- [Written task] Please retype the lines below, starting with the line that contains "Task: Click the blue Хит badge" and going on through the line that contains "pos(737,74)", with both of those lines included. Leave the pictures out of your answer.
[BEGIN Material to process]
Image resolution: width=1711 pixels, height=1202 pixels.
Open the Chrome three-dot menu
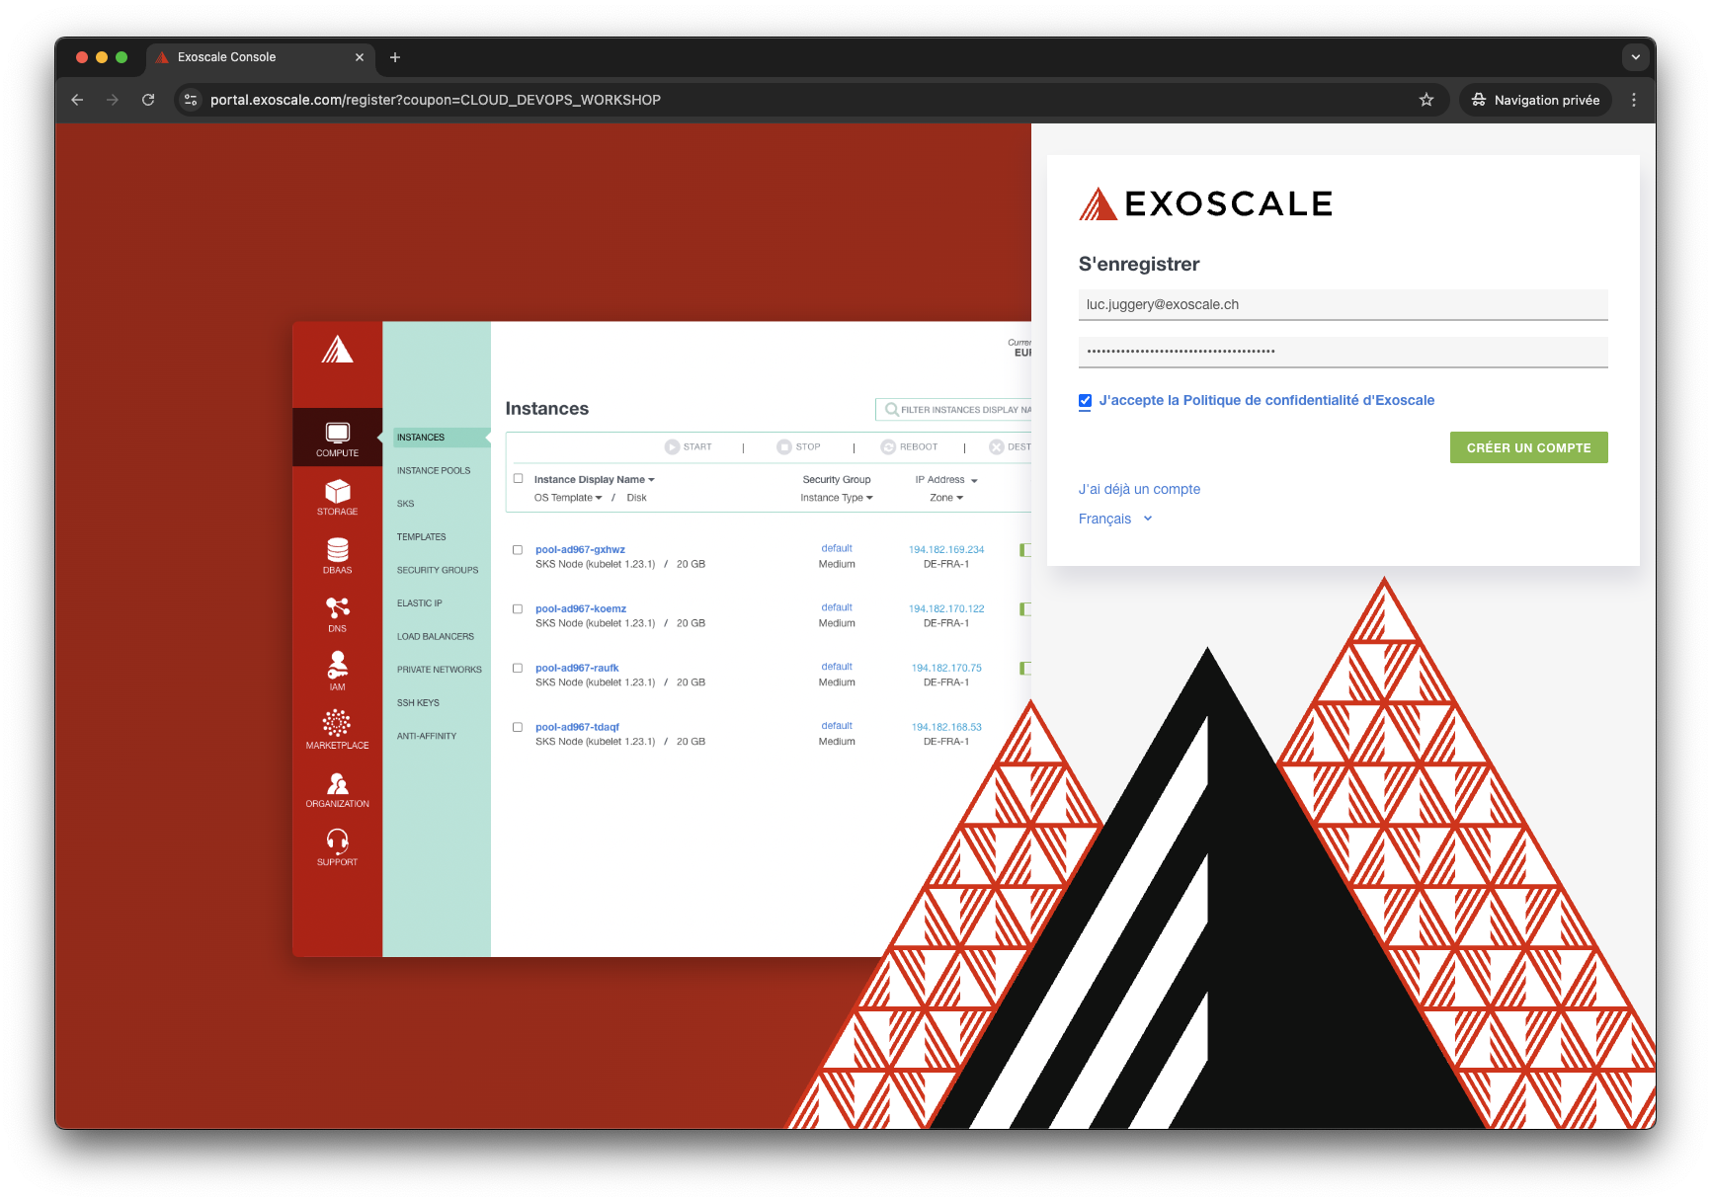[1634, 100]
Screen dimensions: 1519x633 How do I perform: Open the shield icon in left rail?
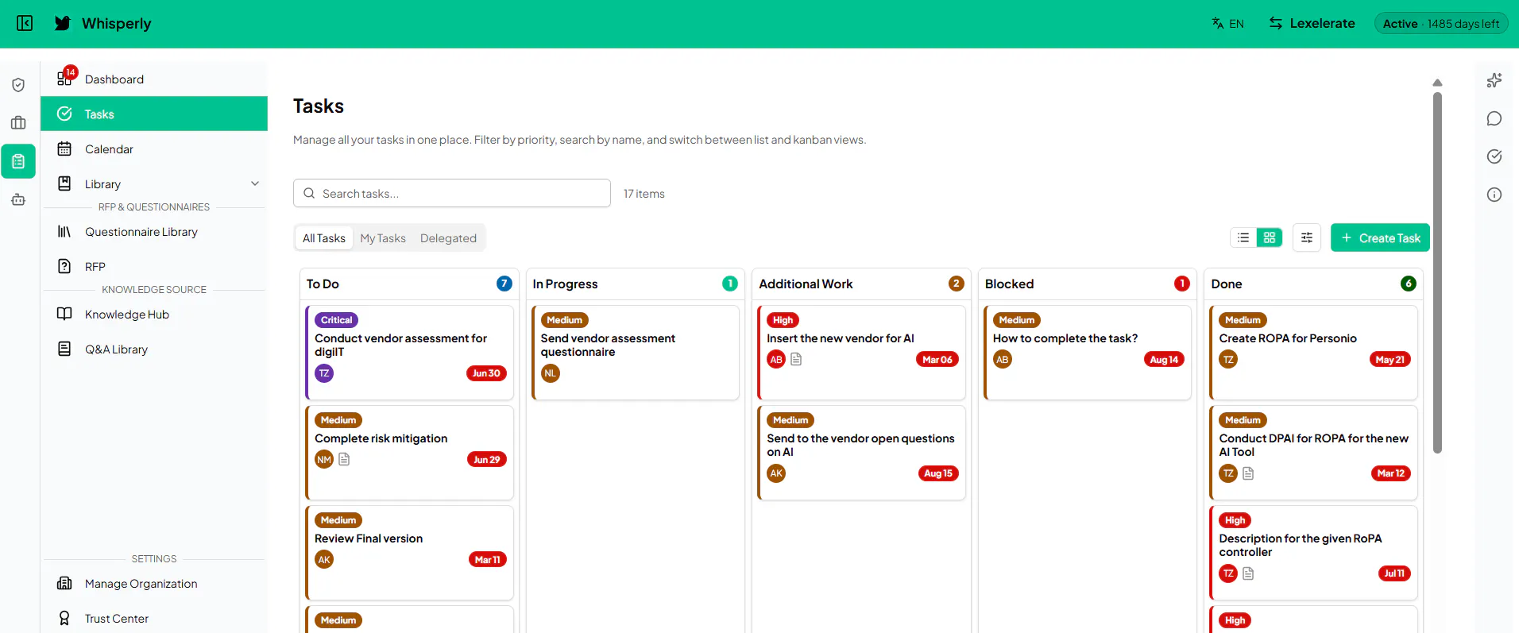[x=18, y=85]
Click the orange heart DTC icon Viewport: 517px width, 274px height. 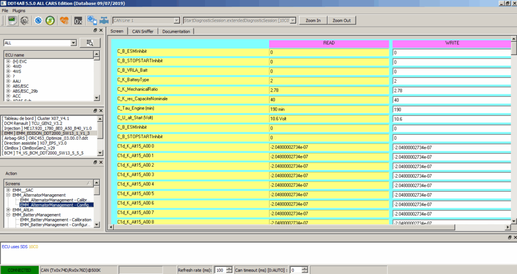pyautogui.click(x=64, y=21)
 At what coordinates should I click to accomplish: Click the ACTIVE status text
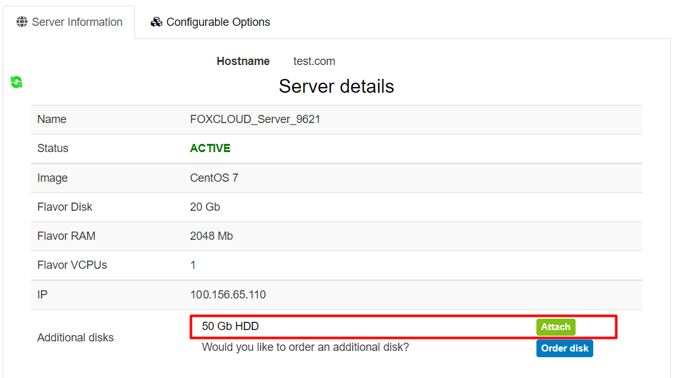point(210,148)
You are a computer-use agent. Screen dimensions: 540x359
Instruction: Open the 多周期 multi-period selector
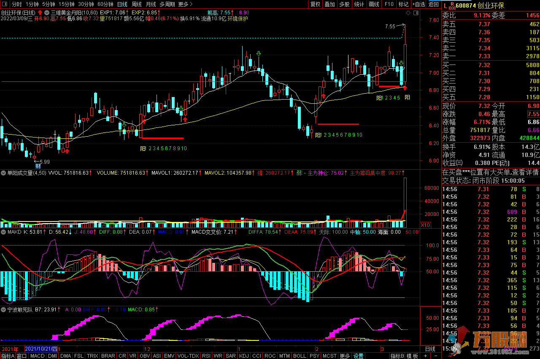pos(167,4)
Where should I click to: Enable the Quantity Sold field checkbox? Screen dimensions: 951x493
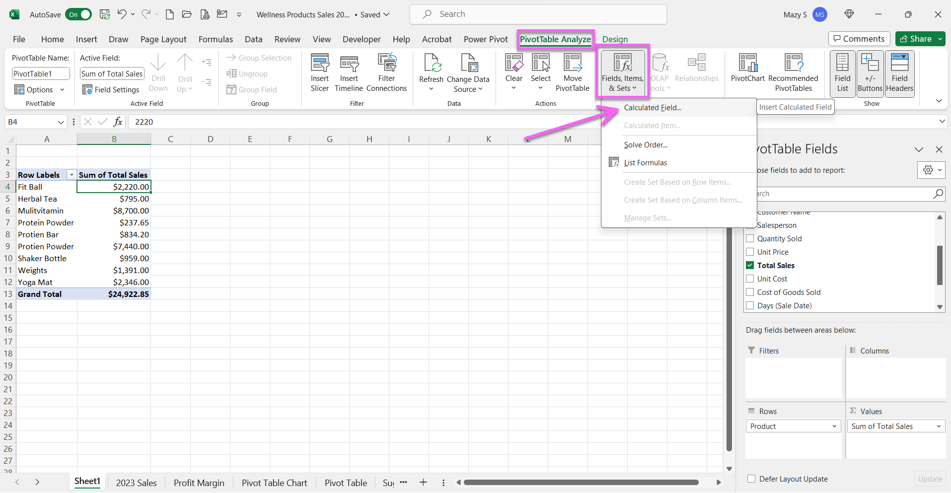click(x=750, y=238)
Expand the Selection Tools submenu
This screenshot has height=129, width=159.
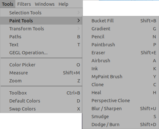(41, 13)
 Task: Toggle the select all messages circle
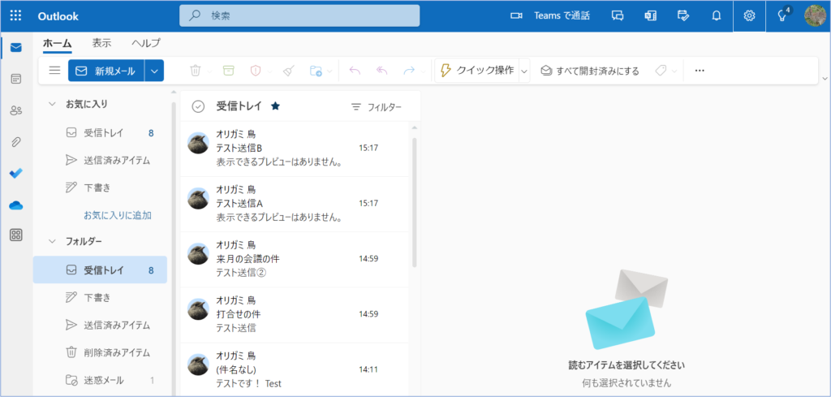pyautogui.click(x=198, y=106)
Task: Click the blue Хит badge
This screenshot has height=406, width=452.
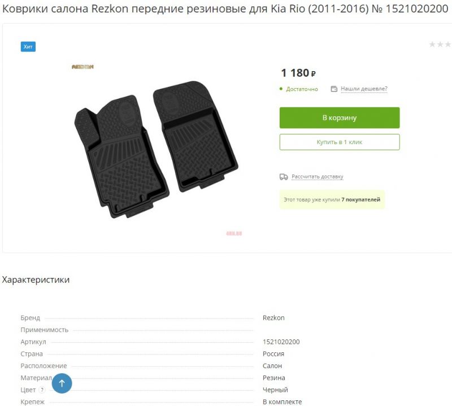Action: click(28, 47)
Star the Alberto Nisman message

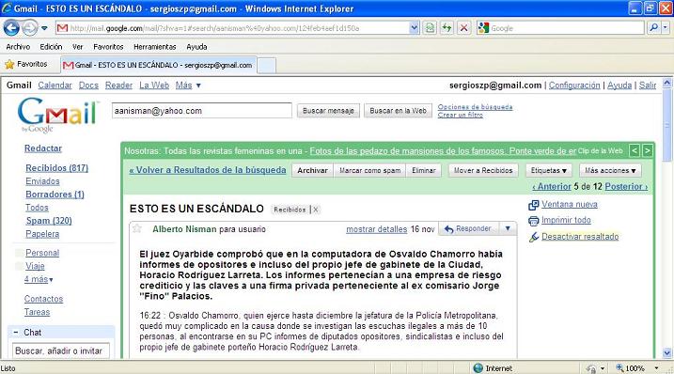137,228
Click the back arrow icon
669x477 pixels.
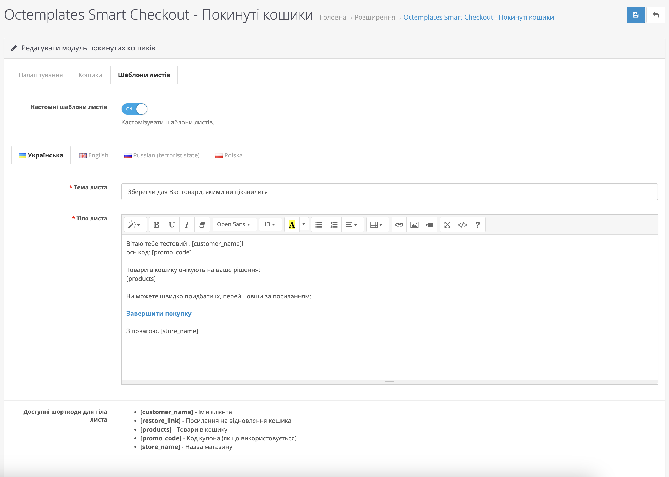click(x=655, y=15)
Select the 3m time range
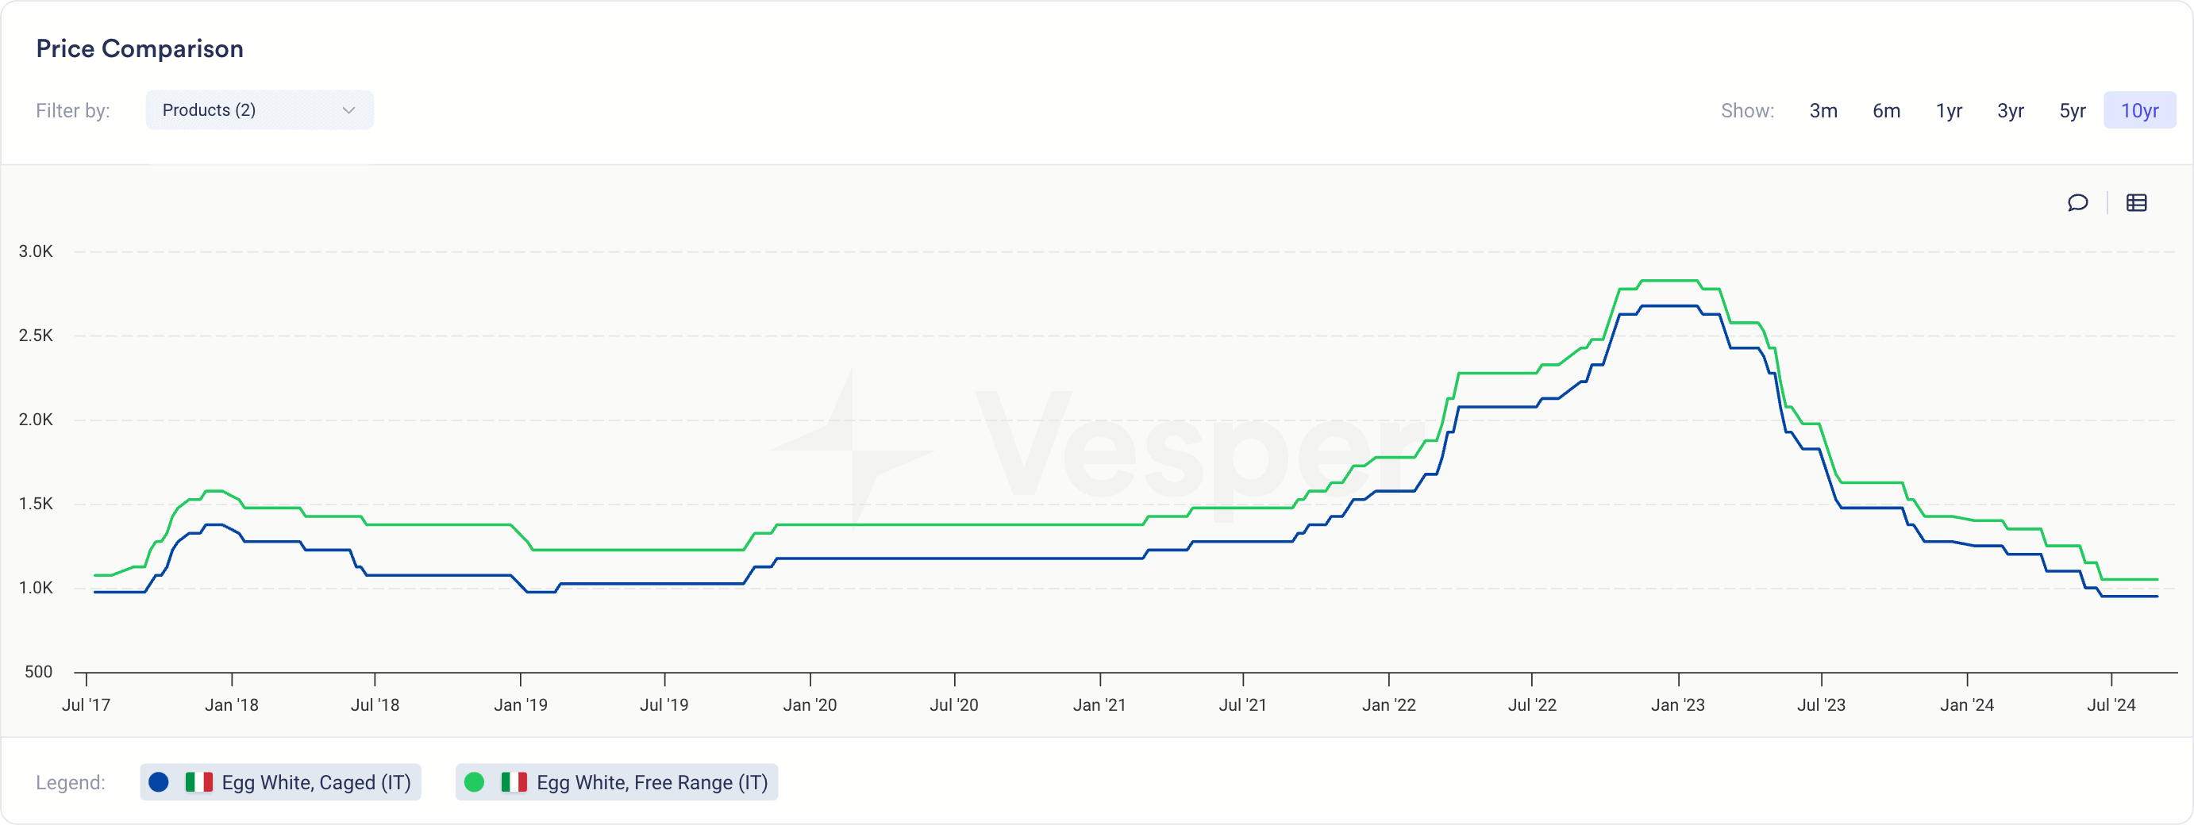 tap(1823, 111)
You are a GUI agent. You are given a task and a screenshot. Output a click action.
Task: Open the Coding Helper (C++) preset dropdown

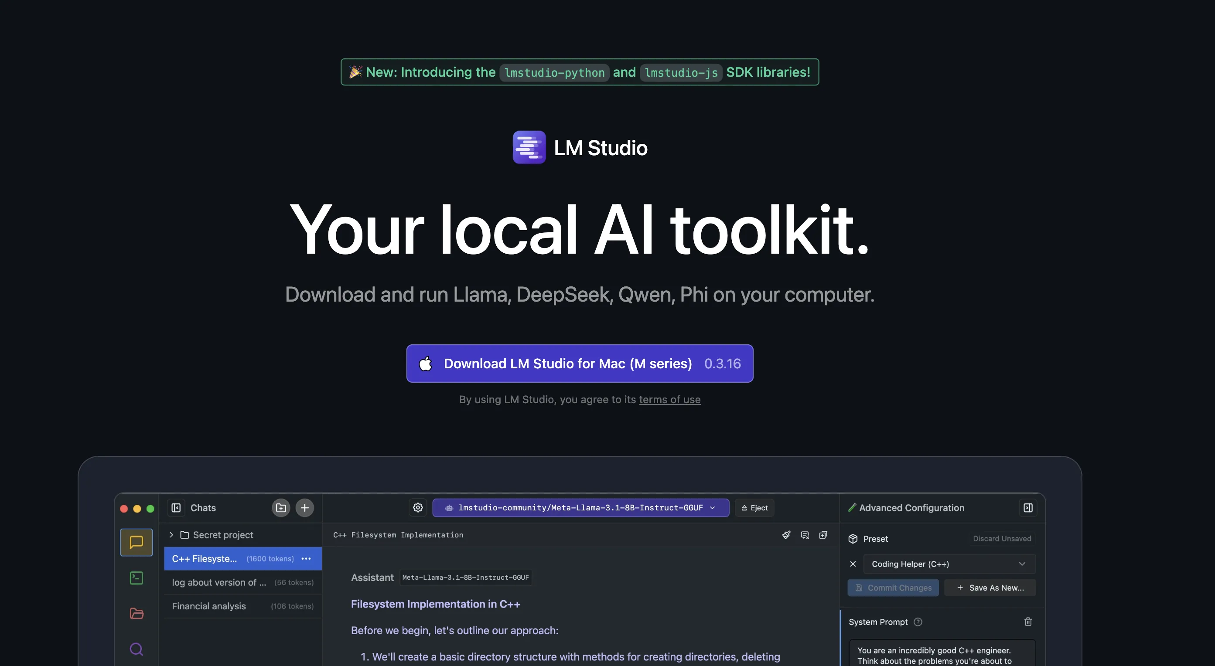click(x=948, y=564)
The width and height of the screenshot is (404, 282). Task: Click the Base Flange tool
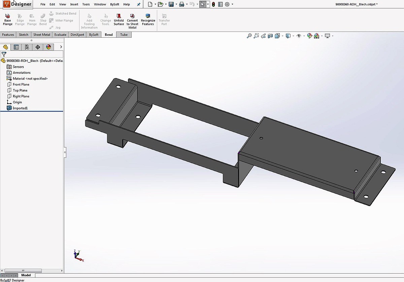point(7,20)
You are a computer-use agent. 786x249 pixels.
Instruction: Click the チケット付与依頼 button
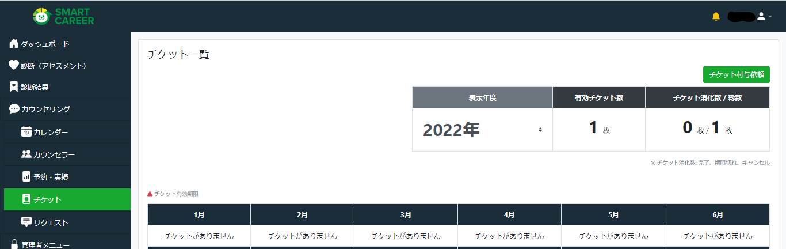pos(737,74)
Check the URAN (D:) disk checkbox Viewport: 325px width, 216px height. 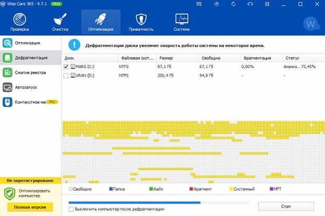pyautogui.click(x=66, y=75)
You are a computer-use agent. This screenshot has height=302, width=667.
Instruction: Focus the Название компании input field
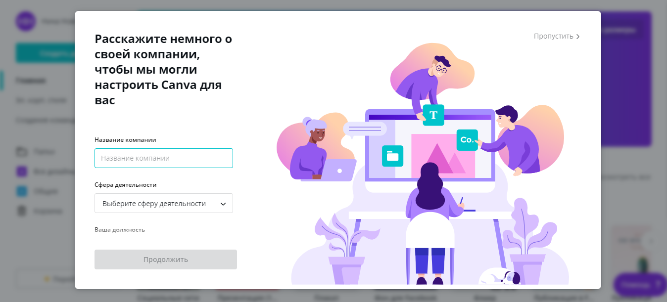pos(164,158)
[END Material to process]
- [Response below]
Task: Click the blue Хит badge
This screenshot has height=406, width=452.
Action: click(28, 47)
Star the Alberto Nisman message

137,228
Click the back arrow icon
669x477 pixels.
click(x=655, y=15)
Select the 3m time range
 tap(1823, 111)
You are a GUI agent. You are given a task and a screenshot. Output a click action.
Task: Open the Coding Helper (C++) preset dropdown

click(x=948, y=564)
The width and height of the screenshot is (404, 282). Task: Click the Base Flange tool
point(7,20)
You are a computer-use agent. 786x249 pixels.
Instruction: Click the チケット付与依頼 button
pos(737,74)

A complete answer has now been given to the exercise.